▶ Written request
Please rewrite the stretch from the line containing "Where should I click to: Switch" through the line containing "pyautogui.click(x=22, y=521)", swapping "orange" for "green" and leaving everything else unchanged.

▶ Word and element pointing entries
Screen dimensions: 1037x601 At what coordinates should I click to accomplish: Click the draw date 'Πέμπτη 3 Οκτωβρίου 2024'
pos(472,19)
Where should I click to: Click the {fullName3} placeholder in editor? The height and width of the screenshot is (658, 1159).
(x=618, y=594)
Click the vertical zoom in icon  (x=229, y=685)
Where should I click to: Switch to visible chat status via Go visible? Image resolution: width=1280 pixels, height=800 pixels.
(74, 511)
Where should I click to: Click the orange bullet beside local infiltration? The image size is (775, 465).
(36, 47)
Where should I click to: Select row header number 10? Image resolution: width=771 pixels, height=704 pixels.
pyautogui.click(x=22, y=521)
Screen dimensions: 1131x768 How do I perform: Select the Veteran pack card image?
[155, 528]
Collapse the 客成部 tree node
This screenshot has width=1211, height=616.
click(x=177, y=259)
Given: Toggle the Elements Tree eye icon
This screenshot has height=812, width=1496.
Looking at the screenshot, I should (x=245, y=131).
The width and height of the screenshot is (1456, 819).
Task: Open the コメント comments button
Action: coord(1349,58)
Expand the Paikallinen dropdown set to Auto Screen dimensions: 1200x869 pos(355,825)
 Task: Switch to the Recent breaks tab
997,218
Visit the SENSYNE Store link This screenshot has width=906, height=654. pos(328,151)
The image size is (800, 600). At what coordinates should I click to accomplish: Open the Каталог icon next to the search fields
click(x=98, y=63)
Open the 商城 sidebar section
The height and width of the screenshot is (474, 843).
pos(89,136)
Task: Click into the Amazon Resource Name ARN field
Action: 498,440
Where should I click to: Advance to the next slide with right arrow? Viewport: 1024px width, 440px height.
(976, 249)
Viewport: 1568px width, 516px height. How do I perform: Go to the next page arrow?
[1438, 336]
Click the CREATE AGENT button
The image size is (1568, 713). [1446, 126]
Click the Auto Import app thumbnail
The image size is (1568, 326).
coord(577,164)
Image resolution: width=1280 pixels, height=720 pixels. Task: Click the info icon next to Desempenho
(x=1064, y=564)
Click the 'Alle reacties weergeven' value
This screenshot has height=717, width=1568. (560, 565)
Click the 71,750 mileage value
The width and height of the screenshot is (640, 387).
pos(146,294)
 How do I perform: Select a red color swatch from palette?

▶ Expected answer
Where should I click to: Switch to visible chat status via Go visible? Image resolution: width=1280 pixels, height=800 pixels.
(74, 511)
Where should I click to: Click the green bullet beside local infiltration? The image size is (775, 465).
(36, 47)
Where should I click to: Select row header number 10? Image resolution: width=771 pixels, height=704 pixels.
pyautogui.click(x=22, y=521)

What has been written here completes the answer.